Job Description
Role Summary
As a Senior Data Platform Architect, you’ll define the target architecture and technical roadmap for a large‑scale, hybrid data platform spanning on‑premises environments and public cloud (GCP primary, Azure secondary). You’ll set standards for DataOps, platform reliability, and automation, while mentoring engineers and partnering with security, platform, and data teams to deliver robust, compliant, and cost‑effective solutions.
What You’ll Do
Architecture & Strategy
Own the reference architecture for a hybrid data platform.
Establish patterns for data movement, storage, governance, and access controls across environments and regions.
Define migration blueprints from on‑prem to cloud, including data residency, sovereignty, and hybrid operating models.
Platform Engineering & Automation
Build platform capabilities using Kubernetes and container orchestration for both on‑prem and cloud workloads.
Implement infrastructure automation and repeatable environment provisioning with Terraform and Ansible.
Design and enforce CI/CD for data pipelines (code, infra, and configuration), with automated testing and quality checks.
DataOps & Reliability
Introduce and scale DataOps practices: pipeline orchestration, data quality frameworks, automated validations, and lineage.
Standardize tooling for orchestration (e.g., Apache Airflow, Prefect, Dagster) and promote GitOps workflows.
Implement observability for data platforms using Prometheus, Grafana, ELK, Datadog, and service mesh where appropriate.
Security, Compliance & Continuity
Partner with security and governance to codify policy, IAM, and auditability across platform components.
Design backup/restore, disaster recovery, and multi‑region strategies to meet RPO/RTO targets.
Ensure compliance controls are embedded in pipelines and platform workflows.
Enablement & Leadership
Mentor engineers on cloud‑native design, Kubernetes internals, and infrastructure-as-code best practices.
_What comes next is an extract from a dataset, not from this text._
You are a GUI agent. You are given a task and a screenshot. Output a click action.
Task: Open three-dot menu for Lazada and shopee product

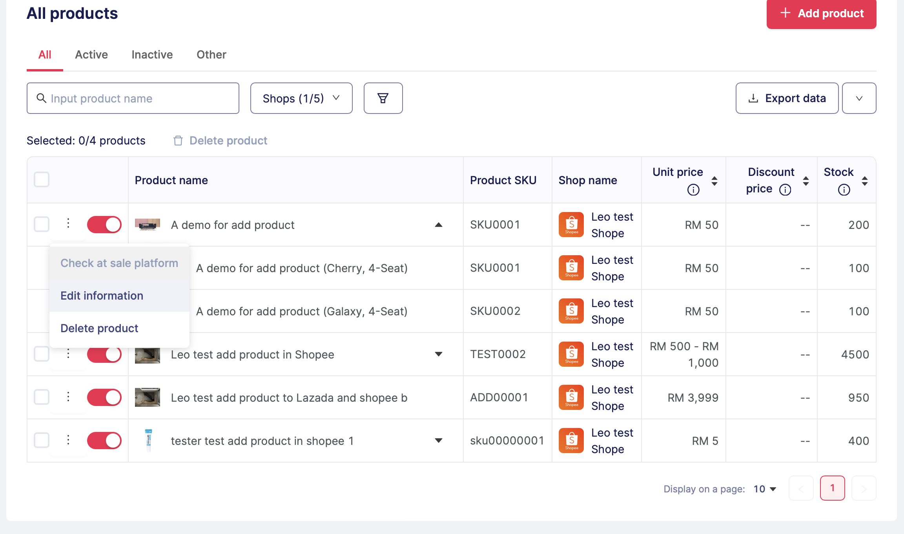click(68, 397)
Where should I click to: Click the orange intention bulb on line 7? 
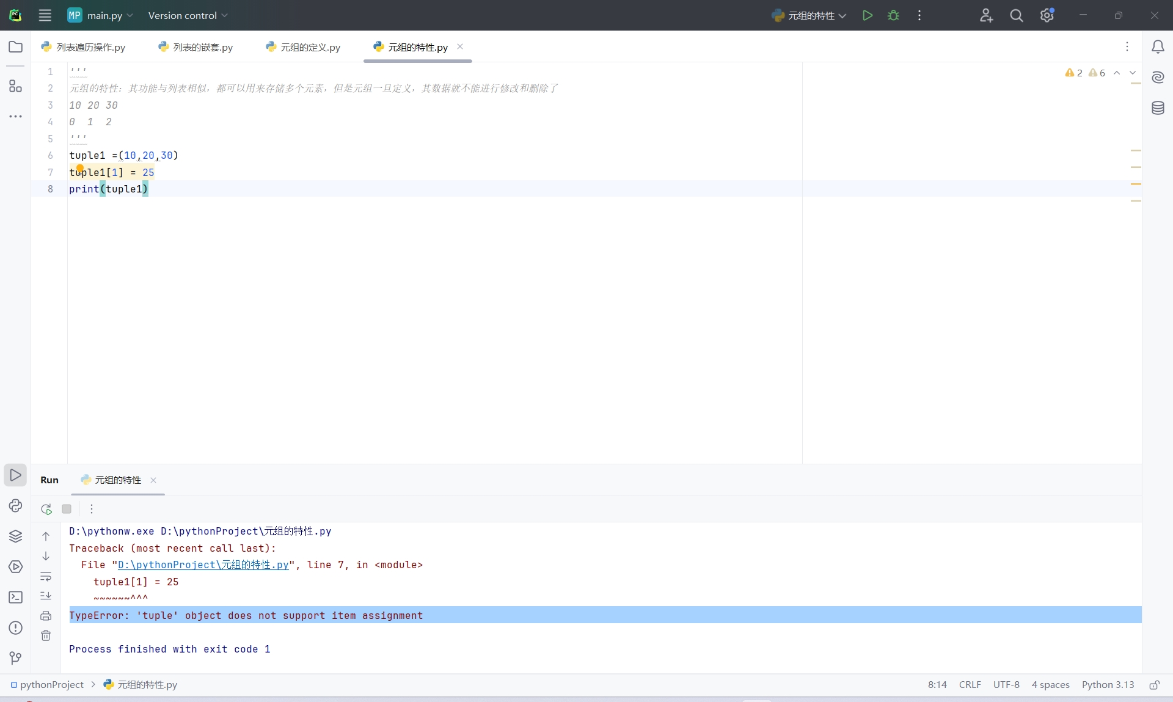click(80, 168)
Produce living architecture docs, runbooks, and diagrams that make operating the platform simple and predictable.
Continuously evaluate modern tools and approaches to improve performance, reliability, and developer experience.
Minimum Qualifications
Bachelor’s degree in Computer Science, Data Engineering, or a related field.
10+ years across infrastructure, DevOps, or DataOps, including platform‑level ownership.
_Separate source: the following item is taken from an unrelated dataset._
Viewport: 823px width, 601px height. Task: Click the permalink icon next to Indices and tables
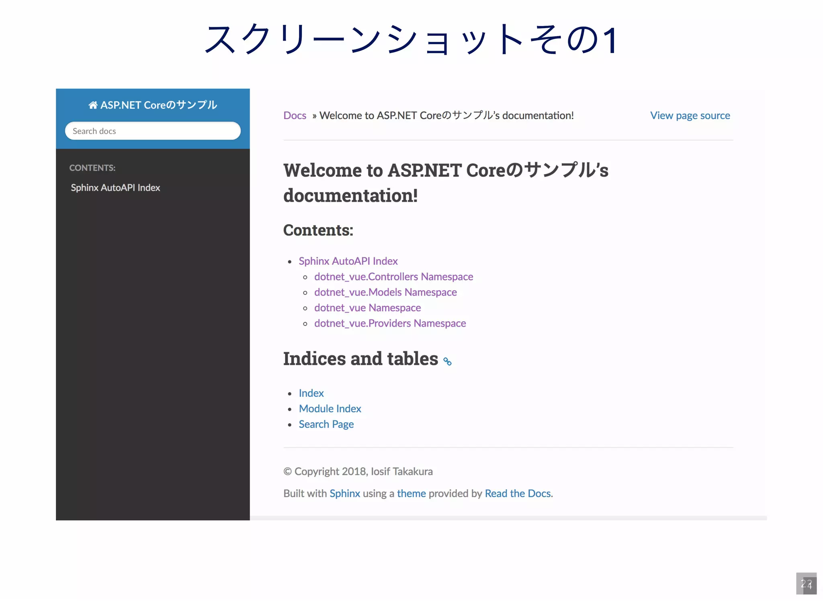tap(447, 361)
GCP (5+ years) with hands‑on expertise in BigQuery, Dataflow, Composer, GKE, Cloud Storage, IAM.
Kubernetes (5+ years) in production, including Helm and service mesh (Istio or Linkerd).
On‑prem experience (5+ years): bare metal, virtualization (VMware, KVM), storage systems, and networking.
Orchestration experience with Airflow / Prefect / Dagster.
Observability with Prometheus, Grafana, ELK, Datadog (or equivalents).
CI/CD and GitOps: GitLab CI / GitHub Actions / Jenkins and GitOps workflows (e.g., Argo CD or Flux).
Strong background in security, compliance frameworks, and disaster recovery planning.
Infrastructure as Code at scale: Terraform, Ansible, (plus CloudFormation where applicable).
Excellent communication skills; able to translate complex systems into clear decisions and stakeholder updates.